Can you put every line of the records below into a JSON list of strings, one string per line, with the blank lines left out?
▽
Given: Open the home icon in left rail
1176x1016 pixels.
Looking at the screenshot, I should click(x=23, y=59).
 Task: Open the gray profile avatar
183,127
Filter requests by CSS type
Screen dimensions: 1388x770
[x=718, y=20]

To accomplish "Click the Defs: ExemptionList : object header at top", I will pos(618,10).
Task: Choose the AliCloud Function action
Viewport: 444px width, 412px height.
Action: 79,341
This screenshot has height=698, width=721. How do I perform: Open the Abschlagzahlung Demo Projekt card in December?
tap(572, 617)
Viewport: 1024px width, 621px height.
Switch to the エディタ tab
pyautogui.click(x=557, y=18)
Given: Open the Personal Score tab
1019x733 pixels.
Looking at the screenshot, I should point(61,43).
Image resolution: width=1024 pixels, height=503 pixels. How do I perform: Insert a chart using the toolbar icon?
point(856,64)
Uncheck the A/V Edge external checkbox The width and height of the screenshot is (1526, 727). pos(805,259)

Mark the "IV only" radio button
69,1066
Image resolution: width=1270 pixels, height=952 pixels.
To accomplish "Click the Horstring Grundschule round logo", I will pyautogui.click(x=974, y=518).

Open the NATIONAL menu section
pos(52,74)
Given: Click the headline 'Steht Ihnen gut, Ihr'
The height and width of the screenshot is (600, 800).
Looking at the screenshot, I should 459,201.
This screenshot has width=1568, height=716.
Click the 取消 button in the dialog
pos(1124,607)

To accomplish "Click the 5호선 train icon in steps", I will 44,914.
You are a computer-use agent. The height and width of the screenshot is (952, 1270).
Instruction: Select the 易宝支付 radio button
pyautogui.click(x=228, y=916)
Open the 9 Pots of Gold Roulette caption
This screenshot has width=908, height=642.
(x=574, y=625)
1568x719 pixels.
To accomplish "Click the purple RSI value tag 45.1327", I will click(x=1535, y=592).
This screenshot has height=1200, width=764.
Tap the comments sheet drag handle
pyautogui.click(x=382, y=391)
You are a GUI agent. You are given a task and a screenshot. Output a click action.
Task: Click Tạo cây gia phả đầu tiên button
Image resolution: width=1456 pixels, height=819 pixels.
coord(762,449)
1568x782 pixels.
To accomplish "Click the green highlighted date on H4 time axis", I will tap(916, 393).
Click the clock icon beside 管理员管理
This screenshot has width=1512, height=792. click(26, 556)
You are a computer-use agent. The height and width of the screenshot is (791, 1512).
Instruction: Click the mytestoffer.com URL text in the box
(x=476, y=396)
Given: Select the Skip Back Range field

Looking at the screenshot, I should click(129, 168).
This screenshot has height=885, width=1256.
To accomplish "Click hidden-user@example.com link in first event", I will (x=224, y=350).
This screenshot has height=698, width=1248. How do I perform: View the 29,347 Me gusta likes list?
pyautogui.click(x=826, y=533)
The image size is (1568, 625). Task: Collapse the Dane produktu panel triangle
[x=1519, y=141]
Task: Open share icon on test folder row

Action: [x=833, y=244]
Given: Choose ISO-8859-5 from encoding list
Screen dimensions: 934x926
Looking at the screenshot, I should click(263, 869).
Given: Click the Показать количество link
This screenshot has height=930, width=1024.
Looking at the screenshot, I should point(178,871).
△
> ANSWER:
[
  "Given: Open the home icon in left rail",
  "1176x1016 pixels.",
  "Looking at the screenshot, I should click(x=23, y=59).",
  " Task: Open the gray profile avatar",
  "183,127",
  "Filter requests by CSS type",
  "Screen dimensions: 1388x770",
  "[x=718, y=20]",
  "To accomplish \"Click the Defs: ExemptionList : object header at top\", I will pos(618,10).",
  "Task: Choose the AliCloud Function action",
  "Viewport: 444px width, 412px height.",
  "Action: 79,341",
  "This screenshot has height=698, width=721. How do I perform: Open the Abschlagzahlung Demo Projekt card in December?",
  "tap(572, 617)",
  "Viewport: 1024px width, 621px height.",
  "Switch to the エディタ tab",
  "pyautogui.click(x=557, y=18)",
  "Given: Open the Personal Score tab",
  "1019x733 pixels.",
  "Looking at the screenshot, I should point(61,43).",
  "Image resolution: width=1024 pixels, height=503 pixels. How do I perform: Insert a chart using the toolbar icon?",
  "point(856,64)",
  "Uncheck the A/V Edge external checkbox The width and height of the screenshot is (1526, 727). pos(805,259)",
  "Mark the \"IV only\" radio button",
  "69,1066",
  "Image resolution: width=1270 pixels, height=952 pixels.",
  "To accomplish \"Click the Horstring Grundschule round logo\", I will pyautogui.click(x=974, y=518).",
  "Open the NATIONAL menu section",
  "pos(52,74)",
  "Given: Click the headline 'Steht Ihnen gut, Ihr'",
  "The height and width of the screenshot is (600, 800).",
  "Looking at the screenshot, I should 459,201.",
  "This screenshot has width=1568, height=716.",
  "Click the 取消 button in the dialog",
  "pos(1124,607)",
  "To accomplish \"Click the 5호선 train icon in steps\", I will 44,914.",
  "You are a computer-use agent. The height and width of the screenshot is (952, 1270).",
  "Instruction: Select the 易宝支付 radio button",
  "pyautogui.click(x=228, y=916)",
  "Open the 9 Pots of Gold Roulette caption",
  "This screenshot has width=908, height=642.",
  "(x=574, y=625)",
  "1568x719 pixels.",
  "To accomplish \"Click the purple RSI value tag 45.1327\", I will click(x=1535, y=592).",
  "This screenshot has height=1200, width=764.",
  "Tap the comments sheet drag handle",
  "pyautogui.click(x=382, y=391)",
  "You are a GUI agent. You are given a task and a screenshot. Output a click action.",
  "Task: Click Tạo cây gia phả đầu tiên button",
  "Image resolution: width=1456 pixels, height=819 pixels.",
  "coord(762,449)",
  "1568x782 pixels.",
  "To accomplish \"Click the green highlighted date on H4 time axis\", I will tap(916, 393).",
  "Click the clock icon beside 管理员管理",
  "This screenshot has width=1512, height=792. click(26, 556)",
  "You are a computer-use agent. The height and width of the screenshot is (791, 1512).",
  "Instruction: Click the mytestoffer.com URL text in the box",
  "(x=476, y=396)",
  "Given: Select the Skip Back Range field",
  "Looking at the screenshot, I should click(129, 168).",
  "This screenshot has height=885, width=1256.",
  "To accomplish \"Click hidden-user@example.com link in first event\", I will (x=224, y=350).",
  "This screenshot has height=698, width=1248. How do I perform: View the 29,347 Me gusta likes list?",
  "pyautogui.click(x=826, y=533)",
  "The image size is (1568, 625). Task: Collapse the Dane produktu panel triangle",
  "[x=1519, y=141]",
  "Task: Open share icon on test folder row",
  "Action: [x=833, y=244]",
  "Given: Choose ISO-8859-5 from encoding list",
  "Screen dimensions: 934x926",
  "Looking at the screenshot, I should click(263, 869).",
  "Given: Click the Показать количество link",
  "This screenshot has height=930, width=1024.",
  "Looking at the screenshot, I should point(178,871)."
]